> _Seçili Metin_
Lüferi nasıl mazmuzlarsınız (yemlersiniz)?

Konu, 'Yemler ve Yemleme' kısmında skoylu tarafından paylaşıldı.

  1. karayel

    karayel Yakup ERDEM

    Yaş:
    59
    Mesajlar:
    2.068
    Şehir:
    Sinop
    Favori Kamış:
    şeytan otası
    En İyi Avı:
    kaya balığı (1.5 gram) :)
    :)
    Bu konuda çok şey söylendi, bir iki kelam da ben edeyim. Önce şurdan başlıyayım,

    Misinanın yakamozunu kesen lüx ışığına gelen balıkların yakamoz yapmasının mantıksızlığını Serdar reis te bilir diye yukarıdaki cümleyi sarfettim.

    Yemleme ve ışık konusuna gelince;

    Dünyada Lüfer ve akrabalarının cezbedilmesi ve bir yere toplanması amacıyla kullanılan en yaygın yöntem FAD (Balık çekici yapılar) lerdir.

    Boğazda kıyıdan avlanan bir kişinin klasik anlamda FAD kullanmasına olanak yok tabi ki. FAD'de ilke; yem balığını toplamak, onların da avcı balığı avlağa çekmesine dayanır.

    Işık ta bir cezbedicidir. Geleneksel orkinos gırgırcılığında; sardalya avı için lamba teknesi kullanılır. Sardalya ışığa toplanmasına rağmen başlangıçta orkinoz gelmez, ne zamanki sardalya ağı toplanan sardalya sürüsü etrafına sarılır ve çevreye sardalya pulu ve yaralı balıklar yayılmaya başlar... orkinos sürüleri o zaman bölgeye gelir. Orkinos ağı ile hem orkinoslar hem de çevresine toplandıkları sardalya gırgırının etrafı sarılarak orkinozlara ulaşılır.

> _Ham Veri_
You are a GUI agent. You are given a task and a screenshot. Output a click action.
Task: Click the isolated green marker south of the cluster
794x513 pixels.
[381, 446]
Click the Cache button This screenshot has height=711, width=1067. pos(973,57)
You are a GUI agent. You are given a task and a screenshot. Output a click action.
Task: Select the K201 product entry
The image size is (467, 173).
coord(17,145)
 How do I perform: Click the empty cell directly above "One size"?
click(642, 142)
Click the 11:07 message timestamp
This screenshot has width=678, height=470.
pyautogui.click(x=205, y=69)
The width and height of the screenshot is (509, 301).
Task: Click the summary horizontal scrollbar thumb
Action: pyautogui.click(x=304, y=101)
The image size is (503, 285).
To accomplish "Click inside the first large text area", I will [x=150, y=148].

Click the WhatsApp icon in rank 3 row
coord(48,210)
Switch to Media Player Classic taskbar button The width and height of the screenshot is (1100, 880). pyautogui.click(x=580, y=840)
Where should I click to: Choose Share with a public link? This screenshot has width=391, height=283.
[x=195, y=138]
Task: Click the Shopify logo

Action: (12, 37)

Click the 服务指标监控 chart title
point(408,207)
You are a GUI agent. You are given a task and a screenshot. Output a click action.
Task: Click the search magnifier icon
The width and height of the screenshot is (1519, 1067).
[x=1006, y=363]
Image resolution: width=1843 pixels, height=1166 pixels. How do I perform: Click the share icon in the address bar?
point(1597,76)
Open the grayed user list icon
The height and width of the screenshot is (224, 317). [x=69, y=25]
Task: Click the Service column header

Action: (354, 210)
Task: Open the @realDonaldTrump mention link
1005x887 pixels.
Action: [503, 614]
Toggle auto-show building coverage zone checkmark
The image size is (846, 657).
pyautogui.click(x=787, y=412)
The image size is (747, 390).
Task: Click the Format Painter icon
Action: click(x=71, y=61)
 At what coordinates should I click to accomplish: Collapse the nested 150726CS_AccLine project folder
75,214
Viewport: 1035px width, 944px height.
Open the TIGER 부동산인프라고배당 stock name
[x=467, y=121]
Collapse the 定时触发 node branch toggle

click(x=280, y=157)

> _Görev Tanımı_
Lüfer yemlemesi üzerine olan metni baştan sona, hiçbir değişiklik yapmadan kopyalayın. Liste, metinden bağımsız ayrı bir malzemedir.

> _Nihai Yanıt_
Lüferi nasıl mazmuzlarsınız (yemlersiniz)?

Konu, 'Yemler ve Yemleme' kısmında skoylu tarafından paylaşıldı.

  1. karayel

    karayel Yakup ERDEM

    Yaş:
    59
    Mesajlar:
    2.068
    Şehir:
    Sinop
    Favori Kamış:
    şeytan otası
    En İyi Avı:
    kaya balığı (1.5 gram) :)
    :)
    Bu konuda çok şey söylendi, bir iki kelam da ben edeyim. Önce şurdan başlıyayım,

    Misinanın yakamozunu kesen lüx ışığına gelen balıkların yakamoz yapmasının mantıksızlığını Serdar reis te bilir diye yukarıdaki cümleyi sarfettim.

    Yemleme ve ışık konusuna gelince;

    Dünyada Lüfer ve akrabalarının cezbedilmesi ve bir yere toplanması amacıyla kullanılan en yaygın yöntem FAD (Balık çekici yapılar) lerdir.

    Boğazda kıyıdan avlanan bir kişinin klasik anlamda FAD kullanmasına olanak yok tabi ki. FAD'de ilke; yem balığını toplamak, onların da avcı balığı avlağa çekmesine dayanır.

    Işık ta bir cezbedicidir. Geleneksel orkinos gırgırcılığında; sardalya avı için lamba teknesi kullanılır. Sardalya ışığa toplanmasına rağmen başlangıçta orkinoz gelmez, ne zamanki sardalya ağı toplanan sardalya sürüsü etrafına sarılır ve çevreye sardalya pulu ve yaralı balıklar yayılmaya başlar... orkinos sürüleri o zaman bölgeye gelir. Orkinos ağı ile hem orkinoslar hem de çevresine toplandıkları sardalya gırgırının etrafı sarılarak orkinozlara ulaşılır.